Así la define la Convención Americana de Derechos Humanos, firmada y ratificada por México, en su artículo 13: “Toda persona tiene derecho a la libertad de pensamiento y de expresión […] No se puede restringir el derecho de expresión por vías o medios indirectos, tales como el abuso de controles oficiales o particulares de papel para periódicos, de frecuencias radioeléctricas, o de enseres y aparatos usados en la difusión de información o por cualesquiera otros medios encaminados a impedir la comunicación y la circulación de ideas y opiniones”.

Precedentes internacionales hay muchos: está el caso de la Editorial Río Negro (2007), en Neuquén, Argentina, que dejó de recibir publicidad oficial porque a los gobernantes de la provincia no les gustó ser criticados en sus páginas. Está el caso de Ríos y otros contra Venezuela (2009), en el cual el gobierno de Hugo Chávez alentó la violencia en contra de un grupo de periodistas críticos a través de dichos tales como “golpistas”, y luego no hizo nada para detener las agresiones de particulares hacia un medio de comunicación y sus integrantes.

Está el caso de La Prensa en Nicaragua (2019), cuyos insumos más básicos para producir el periódico –papel y tinta– fueron retenidos por autoridades aduanales sin explicación alguna.

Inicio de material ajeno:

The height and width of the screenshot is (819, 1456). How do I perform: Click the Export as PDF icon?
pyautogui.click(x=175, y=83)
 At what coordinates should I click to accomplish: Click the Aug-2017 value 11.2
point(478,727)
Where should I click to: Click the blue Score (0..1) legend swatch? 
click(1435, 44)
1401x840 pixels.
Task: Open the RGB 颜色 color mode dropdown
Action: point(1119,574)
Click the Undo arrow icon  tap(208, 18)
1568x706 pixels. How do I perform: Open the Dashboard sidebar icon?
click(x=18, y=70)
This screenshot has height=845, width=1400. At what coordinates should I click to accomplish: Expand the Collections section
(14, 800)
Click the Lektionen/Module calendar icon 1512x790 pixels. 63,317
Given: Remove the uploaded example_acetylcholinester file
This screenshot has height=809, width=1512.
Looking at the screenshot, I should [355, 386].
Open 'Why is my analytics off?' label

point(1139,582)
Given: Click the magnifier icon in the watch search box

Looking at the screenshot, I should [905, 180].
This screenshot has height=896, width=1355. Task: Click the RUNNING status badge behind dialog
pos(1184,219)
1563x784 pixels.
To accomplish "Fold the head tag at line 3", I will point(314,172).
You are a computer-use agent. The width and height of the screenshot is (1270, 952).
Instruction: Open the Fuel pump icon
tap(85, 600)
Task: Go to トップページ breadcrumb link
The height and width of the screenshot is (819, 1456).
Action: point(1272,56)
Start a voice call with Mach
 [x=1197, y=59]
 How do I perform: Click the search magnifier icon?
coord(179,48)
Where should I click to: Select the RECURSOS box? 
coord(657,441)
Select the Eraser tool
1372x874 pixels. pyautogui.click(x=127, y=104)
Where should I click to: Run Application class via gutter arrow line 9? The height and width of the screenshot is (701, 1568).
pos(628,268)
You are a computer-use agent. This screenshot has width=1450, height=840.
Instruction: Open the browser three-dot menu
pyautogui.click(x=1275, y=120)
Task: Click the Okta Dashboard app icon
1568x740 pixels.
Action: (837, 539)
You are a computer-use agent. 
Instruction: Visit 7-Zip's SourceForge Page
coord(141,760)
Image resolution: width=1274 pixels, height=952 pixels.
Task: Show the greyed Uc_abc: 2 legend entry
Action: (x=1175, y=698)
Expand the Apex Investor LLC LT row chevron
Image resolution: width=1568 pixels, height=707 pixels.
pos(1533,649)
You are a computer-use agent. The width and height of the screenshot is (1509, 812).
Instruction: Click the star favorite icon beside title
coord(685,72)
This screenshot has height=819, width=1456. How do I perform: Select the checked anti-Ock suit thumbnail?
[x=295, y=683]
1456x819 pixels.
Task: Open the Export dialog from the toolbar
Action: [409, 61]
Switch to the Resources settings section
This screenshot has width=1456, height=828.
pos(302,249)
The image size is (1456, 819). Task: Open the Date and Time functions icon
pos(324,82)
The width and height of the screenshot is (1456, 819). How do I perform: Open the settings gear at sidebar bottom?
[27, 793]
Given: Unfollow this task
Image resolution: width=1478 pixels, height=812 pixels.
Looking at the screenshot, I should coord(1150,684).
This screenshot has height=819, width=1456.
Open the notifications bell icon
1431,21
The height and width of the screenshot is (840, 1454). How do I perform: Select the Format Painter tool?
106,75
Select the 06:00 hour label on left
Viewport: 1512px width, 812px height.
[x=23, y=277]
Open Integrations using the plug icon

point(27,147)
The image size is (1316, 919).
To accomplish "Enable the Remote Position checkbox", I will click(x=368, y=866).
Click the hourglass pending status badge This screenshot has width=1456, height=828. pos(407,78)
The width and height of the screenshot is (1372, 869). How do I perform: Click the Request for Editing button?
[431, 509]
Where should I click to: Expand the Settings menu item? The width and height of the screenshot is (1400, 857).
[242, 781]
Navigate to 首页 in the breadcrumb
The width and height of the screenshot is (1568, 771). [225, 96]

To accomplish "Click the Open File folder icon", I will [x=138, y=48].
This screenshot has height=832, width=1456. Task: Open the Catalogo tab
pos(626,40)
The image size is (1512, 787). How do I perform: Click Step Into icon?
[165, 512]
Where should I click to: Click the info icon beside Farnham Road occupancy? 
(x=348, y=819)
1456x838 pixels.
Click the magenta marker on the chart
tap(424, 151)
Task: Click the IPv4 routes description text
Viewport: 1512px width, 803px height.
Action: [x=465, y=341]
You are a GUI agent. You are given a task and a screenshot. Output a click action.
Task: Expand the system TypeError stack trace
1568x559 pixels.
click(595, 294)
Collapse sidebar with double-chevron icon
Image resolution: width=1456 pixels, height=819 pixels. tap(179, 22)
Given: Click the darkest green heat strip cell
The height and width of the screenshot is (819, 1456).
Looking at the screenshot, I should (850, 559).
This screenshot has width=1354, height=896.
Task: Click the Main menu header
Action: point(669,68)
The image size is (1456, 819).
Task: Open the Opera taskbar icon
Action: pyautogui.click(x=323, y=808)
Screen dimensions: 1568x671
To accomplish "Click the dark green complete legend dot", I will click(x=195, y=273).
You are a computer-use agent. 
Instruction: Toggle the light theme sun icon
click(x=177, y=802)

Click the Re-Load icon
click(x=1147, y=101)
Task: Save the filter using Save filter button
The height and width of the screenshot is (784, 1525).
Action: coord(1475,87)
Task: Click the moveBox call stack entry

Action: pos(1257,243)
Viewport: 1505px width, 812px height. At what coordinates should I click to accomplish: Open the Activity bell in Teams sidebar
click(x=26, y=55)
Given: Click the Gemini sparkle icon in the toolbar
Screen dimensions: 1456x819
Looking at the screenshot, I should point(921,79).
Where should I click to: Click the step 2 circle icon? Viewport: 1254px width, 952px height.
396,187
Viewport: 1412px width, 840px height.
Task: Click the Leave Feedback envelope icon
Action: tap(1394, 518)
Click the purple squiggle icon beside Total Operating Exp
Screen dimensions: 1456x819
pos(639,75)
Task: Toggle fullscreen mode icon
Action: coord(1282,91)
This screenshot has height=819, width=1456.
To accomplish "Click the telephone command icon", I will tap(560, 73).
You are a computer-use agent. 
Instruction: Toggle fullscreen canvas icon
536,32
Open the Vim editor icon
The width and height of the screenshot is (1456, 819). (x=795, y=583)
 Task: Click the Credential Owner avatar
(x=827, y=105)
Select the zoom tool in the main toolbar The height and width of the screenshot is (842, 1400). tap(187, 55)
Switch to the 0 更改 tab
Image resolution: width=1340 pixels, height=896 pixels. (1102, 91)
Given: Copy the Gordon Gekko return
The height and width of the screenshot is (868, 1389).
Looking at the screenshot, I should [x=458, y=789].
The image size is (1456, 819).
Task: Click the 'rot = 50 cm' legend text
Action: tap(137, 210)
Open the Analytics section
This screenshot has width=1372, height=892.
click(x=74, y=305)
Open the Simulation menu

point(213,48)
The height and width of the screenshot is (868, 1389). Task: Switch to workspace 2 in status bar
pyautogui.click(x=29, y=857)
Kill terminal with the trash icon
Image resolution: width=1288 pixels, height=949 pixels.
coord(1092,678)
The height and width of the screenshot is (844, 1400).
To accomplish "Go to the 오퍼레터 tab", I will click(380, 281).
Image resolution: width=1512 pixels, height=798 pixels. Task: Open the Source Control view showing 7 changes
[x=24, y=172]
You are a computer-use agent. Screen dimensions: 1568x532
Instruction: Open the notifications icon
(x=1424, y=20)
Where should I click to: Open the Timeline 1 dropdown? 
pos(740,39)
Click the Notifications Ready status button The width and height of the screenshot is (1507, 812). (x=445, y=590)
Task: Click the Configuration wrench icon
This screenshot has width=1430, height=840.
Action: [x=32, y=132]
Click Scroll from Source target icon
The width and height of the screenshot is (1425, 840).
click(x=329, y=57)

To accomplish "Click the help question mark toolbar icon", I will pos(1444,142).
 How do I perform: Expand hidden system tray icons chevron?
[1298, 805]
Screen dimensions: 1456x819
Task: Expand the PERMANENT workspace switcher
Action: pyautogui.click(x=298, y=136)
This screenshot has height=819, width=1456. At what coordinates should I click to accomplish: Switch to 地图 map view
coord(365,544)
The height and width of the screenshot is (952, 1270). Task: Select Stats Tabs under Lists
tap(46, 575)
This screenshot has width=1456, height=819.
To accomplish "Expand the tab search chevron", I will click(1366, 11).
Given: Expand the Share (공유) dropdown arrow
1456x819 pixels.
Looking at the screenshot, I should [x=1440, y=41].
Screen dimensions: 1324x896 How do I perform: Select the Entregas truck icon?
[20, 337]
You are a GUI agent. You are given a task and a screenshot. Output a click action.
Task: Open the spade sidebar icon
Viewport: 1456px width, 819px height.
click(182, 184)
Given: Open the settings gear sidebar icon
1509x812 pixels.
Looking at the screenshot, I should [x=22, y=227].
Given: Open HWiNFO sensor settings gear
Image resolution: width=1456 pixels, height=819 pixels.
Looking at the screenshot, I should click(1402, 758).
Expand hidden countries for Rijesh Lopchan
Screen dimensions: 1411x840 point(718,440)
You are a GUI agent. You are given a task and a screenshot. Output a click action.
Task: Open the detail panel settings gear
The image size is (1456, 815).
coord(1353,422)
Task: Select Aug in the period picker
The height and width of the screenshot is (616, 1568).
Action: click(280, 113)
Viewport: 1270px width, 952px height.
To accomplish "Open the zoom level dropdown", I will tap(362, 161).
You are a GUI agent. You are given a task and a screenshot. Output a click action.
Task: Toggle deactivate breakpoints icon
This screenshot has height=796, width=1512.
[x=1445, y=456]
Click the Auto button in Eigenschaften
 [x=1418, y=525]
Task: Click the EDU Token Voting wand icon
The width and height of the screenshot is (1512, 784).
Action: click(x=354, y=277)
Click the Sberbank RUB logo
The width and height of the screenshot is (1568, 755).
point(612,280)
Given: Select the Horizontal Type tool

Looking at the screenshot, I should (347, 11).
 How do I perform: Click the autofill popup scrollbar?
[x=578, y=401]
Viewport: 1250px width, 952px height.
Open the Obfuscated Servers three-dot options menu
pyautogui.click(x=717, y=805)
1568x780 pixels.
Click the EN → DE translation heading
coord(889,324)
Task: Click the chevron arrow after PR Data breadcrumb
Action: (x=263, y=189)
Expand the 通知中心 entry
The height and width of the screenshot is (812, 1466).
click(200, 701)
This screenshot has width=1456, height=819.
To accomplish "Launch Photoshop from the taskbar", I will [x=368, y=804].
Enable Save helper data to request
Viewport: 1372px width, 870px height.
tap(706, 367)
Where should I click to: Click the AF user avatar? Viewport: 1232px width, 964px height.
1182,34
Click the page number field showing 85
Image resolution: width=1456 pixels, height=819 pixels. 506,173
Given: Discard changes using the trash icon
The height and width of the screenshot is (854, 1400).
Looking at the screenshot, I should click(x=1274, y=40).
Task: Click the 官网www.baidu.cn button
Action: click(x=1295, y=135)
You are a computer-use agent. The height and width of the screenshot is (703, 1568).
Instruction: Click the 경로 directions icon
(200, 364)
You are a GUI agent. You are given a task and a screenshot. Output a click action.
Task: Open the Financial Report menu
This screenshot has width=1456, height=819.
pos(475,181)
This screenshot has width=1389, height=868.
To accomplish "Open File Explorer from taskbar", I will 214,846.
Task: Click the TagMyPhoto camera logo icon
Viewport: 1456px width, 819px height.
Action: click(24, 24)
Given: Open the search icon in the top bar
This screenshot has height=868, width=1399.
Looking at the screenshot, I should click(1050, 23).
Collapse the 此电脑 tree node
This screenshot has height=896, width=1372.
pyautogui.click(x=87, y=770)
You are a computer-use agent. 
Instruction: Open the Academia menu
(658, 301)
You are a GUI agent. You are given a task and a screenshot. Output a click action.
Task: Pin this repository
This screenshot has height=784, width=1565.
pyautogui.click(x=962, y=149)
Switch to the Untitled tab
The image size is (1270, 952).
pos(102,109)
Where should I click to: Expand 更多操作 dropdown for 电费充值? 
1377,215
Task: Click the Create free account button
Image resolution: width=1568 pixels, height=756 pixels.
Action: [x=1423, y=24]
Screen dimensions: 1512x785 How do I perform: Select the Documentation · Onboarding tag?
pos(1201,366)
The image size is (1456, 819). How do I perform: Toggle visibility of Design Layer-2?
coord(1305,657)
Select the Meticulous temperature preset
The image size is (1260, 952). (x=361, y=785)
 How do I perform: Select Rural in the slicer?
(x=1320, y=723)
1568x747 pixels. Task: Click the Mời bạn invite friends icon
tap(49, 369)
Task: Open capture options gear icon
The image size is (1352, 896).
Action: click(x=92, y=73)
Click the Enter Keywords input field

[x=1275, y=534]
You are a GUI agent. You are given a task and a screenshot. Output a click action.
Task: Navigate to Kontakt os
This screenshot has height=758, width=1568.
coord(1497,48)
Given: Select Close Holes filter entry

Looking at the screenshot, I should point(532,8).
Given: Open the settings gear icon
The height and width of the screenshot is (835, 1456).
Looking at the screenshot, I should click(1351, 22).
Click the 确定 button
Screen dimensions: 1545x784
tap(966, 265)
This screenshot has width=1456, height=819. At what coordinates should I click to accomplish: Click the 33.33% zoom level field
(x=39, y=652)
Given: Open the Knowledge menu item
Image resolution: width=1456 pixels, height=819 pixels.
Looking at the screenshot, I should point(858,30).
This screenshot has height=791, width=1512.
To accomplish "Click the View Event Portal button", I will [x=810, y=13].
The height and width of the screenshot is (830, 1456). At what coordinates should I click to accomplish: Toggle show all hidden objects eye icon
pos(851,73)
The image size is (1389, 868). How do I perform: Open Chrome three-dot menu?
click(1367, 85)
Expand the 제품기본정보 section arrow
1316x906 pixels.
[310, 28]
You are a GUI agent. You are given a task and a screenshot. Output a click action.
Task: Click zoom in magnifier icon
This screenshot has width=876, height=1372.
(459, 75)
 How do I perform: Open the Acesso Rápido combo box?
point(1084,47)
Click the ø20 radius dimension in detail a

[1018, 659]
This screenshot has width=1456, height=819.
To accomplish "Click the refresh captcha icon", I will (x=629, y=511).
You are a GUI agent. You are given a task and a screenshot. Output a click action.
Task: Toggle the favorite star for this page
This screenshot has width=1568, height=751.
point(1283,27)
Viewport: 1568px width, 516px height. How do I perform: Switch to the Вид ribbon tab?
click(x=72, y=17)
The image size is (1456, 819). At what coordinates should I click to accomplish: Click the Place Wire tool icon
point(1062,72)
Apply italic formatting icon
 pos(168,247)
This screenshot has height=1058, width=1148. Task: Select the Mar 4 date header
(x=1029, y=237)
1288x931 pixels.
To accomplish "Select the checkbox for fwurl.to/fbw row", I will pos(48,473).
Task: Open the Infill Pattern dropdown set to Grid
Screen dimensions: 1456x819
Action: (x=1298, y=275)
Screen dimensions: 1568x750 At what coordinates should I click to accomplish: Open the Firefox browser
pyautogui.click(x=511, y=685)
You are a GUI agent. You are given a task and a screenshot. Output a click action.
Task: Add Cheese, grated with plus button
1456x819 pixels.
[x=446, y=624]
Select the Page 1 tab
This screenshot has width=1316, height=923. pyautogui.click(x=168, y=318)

Para no ir más lejos, está la salida de Carmen Aristegui de la radio el sexenio pasado, la cual la propia Suprema Corte determinó como injustificada tras años de litigio. (Esperemos que no ocurra lo mismo en estaciones que por estos días cambian de dueño.)

El denominador siempre es el mismo: ante la cobertura crítica, el intento no tan velado de ahorcamiento. El punto es hacerle la vida imposible al periodista o al medio, y de paso crear lo que en Estados Unidos se llama un chilling effect, o un efecto enfriador: el escarmiento espanta a quienes decidan seguir los pasos del medio crítico, es una advertencia de las consecuencias. Y también espanta a posibles anunciantes, a posibles colaboradores, incluso a posibles suscriptores.

Si eso se combina con denuestos e insultos desde la autoridad, el efecto es aún mayor porque la repetición es efectiva: a la enésima vez que uno escuche “chayotero”, “corrupto”, o “secuaz”, por poner algunos ejemplos, la palabra se pega. Y quitársela de encima es harto difícil. La razón pasa a un segundo plano frente al grito.

Porque ésa es otra de las herramientas de la censura indirecta: retorcer las palabras para marginar aun más al censurado. Primero se niega la censura, luego se disfraza diciendo que es conforme a ley y al victimario se le envuelve en insulto. El efecto puede llegar a ser fulminante.

Pero hay que defenderse y para eso siempre están las palabras. Son la última línea frente al opresor.